The records sit below. Return every line in them that holds the word "agent".
^^^^^^^^^^^^^^^^
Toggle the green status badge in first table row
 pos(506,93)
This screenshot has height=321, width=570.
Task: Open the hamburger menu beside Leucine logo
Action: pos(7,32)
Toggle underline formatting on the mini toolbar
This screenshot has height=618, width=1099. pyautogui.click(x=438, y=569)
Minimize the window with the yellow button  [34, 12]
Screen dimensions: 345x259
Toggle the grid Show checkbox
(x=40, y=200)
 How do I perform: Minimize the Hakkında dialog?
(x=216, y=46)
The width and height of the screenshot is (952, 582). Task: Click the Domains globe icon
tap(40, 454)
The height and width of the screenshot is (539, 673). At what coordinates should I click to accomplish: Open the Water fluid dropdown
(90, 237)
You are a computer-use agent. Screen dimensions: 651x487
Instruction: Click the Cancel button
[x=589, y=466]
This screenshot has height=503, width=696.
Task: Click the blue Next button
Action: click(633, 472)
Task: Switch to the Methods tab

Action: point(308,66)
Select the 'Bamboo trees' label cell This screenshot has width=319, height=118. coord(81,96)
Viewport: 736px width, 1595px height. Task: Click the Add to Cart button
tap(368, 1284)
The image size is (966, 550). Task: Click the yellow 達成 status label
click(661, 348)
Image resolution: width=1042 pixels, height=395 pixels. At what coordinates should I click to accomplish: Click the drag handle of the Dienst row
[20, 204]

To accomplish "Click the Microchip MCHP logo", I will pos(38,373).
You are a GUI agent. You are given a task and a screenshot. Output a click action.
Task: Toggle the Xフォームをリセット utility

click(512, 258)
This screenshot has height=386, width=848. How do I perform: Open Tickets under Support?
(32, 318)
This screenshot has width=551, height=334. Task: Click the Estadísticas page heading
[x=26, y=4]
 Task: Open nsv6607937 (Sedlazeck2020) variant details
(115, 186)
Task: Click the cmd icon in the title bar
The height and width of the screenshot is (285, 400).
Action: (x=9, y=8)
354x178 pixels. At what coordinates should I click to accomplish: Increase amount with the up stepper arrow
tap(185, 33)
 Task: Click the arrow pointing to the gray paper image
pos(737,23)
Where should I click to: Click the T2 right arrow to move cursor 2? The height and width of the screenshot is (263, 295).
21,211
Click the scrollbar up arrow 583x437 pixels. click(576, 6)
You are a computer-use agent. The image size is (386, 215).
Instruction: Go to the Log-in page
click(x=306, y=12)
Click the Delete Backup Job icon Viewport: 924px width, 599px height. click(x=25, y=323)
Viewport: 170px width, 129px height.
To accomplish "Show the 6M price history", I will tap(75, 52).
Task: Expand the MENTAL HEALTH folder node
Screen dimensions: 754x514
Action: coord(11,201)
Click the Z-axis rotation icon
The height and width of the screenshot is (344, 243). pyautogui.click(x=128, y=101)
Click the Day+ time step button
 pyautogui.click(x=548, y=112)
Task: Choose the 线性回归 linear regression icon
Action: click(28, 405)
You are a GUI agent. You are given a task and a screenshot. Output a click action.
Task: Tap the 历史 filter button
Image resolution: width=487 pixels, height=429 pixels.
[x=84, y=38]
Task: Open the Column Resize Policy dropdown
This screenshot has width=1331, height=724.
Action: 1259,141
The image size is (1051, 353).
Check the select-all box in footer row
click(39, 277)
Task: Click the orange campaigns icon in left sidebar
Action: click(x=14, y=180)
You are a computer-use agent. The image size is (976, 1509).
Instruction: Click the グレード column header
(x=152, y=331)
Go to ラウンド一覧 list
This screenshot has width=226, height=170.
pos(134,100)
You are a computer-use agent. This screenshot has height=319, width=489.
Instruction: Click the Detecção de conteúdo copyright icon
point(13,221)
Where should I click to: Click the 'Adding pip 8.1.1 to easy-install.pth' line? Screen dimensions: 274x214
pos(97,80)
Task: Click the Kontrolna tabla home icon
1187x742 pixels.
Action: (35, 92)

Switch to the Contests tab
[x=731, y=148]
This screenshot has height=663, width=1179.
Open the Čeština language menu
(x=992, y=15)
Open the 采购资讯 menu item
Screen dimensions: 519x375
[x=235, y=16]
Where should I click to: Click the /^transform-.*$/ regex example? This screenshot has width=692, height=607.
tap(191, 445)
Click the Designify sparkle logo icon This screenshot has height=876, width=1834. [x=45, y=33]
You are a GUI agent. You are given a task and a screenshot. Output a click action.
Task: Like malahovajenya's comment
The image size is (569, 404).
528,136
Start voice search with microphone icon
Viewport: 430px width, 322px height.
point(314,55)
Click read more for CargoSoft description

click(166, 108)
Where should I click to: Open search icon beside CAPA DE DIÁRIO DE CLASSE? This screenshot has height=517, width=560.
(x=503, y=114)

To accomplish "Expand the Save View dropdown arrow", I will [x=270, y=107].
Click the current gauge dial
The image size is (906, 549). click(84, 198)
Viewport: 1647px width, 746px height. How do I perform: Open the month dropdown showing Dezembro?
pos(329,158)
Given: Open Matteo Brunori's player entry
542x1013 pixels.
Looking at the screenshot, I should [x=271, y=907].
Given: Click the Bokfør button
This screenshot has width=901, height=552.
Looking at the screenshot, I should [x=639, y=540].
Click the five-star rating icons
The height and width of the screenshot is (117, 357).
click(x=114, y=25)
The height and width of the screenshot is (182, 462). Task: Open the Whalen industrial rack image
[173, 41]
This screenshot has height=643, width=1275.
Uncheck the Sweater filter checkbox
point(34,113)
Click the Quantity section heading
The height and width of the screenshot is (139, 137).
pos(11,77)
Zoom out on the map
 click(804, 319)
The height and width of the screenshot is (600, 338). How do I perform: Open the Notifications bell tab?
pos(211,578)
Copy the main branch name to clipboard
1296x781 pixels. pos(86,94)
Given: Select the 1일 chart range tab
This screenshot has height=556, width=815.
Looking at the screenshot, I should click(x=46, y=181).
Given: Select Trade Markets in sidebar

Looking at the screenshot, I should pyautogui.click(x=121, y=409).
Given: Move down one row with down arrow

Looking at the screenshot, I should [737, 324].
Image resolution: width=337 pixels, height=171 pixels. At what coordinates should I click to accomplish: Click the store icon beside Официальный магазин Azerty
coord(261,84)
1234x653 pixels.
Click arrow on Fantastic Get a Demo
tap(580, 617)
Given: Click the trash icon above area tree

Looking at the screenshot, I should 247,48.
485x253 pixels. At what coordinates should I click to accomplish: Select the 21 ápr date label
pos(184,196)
^^^^^^^^^^^^^^^^
■ **EXERCISE ANSWER**
You are a computer-use agent. Screen dimensions: 651x487
You are a GUI agent. You are given a task and a screenshot. Output a click action.
You are a computer-use agent. The image size is (386, 215).
You are a GUI agent. You are given a task and a screenshot. Output a click action.
You are a computer-use agent. The image size is (976, 1509).
You are a computer-use agent. This screenshot has height=319, width=489.
You are a GUI agent. You are given a task and a screenshot. Output a click action.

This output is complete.